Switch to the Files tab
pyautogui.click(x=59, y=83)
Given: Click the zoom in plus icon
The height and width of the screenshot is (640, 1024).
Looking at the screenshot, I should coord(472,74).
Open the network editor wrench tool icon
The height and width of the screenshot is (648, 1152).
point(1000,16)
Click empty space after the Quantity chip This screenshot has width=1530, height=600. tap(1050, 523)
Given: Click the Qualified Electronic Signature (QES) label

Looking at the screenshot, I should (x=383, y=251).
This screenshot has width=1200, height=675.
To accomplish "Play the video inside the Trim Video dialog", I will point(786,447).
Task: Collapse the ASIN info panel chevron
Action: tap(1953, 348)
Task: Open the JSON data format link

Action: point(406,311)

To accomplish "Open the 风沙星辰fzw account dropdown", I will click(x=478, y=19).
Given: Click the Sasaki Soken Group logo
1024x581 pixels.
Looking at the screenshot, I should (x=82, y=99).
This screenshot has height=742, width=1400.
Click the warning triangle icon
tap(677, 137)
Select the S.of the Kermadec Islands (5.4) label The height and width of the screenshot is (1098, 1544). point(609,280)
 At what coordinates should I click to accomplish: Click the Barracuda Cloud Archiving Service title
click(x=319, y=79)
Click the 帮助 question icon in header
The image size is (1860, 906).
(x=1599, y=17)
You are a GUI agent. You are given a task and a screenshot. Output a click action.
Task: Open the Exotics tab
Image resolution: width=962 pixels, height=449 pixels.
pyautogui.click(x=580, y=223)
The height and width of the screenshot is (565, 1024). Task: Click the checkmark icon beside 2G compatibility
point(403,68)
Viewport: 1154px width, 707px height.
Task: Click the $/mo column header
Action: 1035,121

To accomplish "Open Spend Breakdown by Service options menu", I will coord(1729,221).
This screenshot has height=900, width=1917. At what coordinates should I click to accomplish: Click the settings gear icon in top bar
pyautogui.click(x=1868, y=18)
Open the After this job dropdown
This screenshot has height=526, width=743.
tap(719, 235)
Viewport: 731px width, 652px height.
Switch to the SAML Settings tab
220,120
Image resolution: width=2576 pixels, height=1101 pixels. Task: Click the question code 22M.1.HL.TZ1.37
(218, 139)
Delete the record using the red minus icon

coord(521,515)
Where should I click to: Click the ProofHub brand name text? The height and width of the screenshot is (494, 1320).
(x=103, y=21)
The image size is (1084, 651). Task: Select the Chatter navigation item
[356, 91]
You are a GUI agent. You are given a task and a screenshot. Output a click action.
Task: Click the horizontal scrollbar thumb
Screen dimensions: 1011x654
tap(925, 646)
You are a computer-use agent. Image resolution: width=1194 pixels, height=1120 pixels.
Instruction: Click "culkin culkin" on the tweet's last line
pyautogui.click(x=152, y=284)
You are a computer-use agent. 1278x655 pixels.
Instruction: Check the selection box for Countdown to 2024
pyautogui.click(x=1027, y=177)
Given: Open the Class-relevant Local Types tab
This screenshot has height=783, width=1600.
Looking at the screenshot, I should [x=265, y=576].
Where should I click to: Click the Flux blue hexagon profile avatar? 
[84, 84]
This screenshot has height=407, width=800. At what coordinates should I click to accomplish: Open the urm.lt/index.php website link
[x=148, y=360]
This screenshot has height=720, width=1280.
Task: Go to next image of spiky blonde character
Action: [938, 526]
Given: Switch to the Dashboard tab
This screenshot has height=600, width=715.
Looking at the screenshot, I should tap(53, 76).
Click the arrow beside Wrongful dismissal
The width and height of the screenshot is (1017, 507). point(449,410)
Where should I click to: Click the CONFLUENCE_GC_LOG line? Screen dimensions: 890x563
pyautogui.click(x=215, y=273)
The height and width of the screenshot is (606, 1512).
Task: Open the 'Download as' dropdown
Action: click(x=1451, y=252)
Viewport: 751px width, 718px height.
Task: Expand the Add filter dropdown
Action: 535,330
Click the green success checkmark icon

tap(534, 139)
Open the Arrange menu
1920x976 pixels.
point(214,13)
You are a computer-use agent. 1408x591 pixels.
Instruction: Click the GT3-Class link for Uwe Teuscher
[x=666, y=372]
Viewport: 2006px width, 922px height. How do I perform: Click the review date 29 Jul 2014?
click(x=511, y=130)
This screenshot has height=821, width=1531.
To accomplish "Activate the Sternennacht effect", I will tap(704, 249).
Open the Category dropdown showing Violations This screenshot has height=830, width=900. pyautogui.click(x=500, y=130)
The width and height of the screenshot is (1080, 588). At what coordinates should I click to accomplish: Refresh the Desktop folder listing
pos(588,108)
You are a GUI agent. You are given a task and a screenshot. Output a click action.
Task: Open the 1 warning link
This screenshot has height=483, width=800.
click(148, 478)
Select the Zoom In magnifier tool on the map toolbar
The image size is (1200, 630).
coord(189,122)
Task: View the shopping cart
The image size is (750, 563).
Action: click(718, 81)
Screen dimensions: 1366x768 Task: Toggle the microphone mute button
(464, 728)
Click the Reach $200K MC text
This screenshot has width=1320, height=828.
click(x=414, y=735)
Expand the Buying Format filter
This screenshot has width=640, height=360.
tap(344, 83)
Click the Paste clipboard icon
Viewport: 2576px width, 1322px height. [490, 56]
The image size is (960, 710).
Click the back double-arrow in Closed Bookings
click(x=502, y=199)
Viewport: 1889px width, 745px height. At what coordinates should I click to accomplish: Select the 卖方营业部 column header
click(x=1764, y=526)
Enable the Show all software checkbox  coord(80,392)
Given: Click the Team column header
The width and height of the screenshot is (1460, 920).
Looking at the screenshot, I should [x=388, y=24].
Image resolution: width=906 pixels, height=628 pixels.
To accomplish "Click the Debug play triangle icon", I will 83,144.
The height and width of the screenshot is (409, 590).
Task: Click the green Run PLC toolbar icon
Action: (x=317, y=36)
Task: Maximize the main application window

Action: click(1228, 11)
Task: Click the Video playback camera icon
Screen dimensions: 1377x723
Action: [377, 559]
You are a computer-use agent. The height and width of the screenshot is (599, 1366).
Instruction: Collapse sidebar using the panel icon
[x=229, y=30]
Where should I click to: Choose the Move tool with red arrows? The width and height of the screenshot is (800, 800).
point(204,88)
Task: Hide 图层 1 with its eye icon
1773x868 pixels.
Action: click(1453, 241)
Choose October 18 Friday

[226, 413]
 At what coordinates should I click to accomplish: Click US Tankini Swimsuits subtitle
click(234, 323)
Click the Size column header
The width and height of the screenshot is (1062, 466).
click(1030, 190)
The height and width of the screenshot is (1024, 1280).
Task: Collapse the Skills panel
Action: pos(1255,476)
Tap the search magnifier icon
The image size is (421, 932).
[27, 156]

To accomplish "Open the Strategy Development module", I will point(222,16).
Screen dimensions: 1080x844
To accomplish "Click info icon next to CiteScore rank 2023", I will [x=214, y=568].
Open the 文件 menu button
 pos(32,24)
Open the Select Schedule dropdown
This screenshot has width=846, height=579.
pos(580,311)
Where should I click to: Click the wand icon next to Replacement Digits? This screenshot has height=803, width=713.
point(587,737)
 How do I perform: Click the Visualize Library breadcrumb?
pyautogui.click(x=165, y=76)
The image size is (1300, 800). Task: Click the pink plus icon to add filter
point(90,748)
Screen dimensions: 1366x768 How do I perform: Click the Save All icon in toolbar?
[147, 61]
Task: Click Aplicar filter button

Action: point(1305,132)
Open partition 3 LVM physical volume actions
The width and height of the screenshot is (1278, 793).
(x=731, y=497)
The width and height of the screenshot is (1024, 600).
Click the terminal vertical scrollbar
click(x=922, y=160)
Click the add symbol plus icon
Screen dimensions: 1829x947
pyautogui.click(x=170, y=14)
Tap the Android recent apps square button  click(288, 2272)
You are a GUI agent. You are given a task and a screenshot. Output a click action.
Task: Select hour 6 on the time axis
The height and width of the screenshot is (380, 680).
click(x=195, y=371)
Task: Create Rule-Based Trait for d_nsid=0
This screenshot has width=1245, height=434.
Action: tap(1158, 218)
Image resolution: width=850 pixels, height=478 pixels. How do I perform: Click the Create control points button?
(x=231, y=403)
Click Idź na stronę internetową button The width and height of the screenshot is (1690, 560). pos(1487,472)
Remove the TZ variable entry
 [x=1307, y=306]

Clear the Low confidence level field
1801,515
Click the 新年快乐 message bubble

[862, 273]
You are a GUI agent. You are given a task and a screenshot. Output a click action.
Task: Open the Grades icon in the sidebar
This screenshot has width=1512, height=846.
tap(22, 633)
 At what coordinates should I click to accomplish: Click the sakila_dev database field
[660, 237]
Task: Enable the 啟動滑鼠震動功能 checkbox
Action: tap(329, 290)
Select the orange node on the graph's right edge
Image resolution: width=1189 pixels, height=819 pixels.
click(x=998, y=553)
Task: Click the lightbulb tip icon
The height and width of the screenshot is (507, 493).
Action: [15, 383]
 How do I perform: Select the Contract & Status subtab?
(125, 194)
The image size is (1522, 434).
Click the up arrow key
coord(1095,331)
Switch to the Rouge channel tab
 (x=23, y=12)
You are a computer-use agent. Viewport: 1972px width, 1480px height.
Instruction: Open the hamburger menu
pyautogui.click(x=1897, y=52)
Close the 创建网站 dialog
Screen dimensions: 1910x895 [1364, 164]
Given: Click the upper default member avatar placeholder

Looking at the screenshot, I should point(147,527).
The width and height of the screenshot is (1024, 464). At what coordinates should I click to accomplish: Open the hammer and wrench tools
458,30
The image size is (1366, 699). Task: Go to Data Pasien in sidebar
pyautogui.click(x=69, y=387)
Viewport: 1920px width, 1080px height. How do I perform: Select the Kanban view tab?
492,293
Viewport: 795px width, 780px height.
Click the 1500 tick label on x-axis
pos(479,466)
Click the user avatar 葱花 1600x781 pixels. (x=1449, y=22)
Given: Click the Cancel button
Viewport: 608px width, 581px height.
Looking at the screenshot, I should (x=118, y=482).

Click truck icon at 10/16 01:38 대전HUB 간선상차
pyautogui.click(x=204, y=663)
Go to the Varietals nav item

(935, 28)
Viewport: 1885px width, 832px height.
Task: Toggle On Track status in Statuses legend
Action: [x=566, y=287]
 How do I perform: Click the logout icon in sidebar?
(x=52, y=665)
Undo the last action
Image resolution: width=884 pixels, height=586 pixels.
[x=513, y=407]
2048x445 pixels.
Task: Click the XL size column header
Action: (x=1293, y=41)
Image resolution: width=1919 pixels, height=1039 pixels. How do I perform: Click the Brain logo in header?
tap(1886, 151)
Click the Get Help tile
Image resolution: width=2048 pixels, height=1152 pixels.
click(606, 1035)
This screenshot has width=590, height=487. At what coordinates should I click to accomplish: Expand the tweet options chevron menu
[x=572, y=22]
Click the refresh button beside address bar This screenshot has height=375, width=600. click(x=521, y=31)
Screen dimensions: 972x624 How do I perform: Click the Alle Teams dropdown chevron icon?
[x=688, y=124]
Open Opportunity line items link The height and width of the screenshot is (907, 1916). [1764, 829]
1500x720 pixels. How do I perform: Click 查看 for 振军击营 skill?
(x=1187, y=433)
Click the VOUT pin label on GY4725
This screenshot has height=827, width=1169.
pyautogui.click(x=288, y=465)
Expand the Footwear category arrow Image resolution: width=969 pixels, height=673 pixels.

--- --- ---

Find the word "computer" in the entries above, then copy each line that holds it.

You are a computer-use agent. Image resolution: width=1194 pixels, height=1120 pixels.
You are a computer-use agent. 1278x655 pixels.
You are a computer-use agent. 1408x591 pixels.
You are a computer-use agent. The height and width of the screenshot is (599, 1366).
You are a computer-use agent. Viewport: 1972px width, 1480px height.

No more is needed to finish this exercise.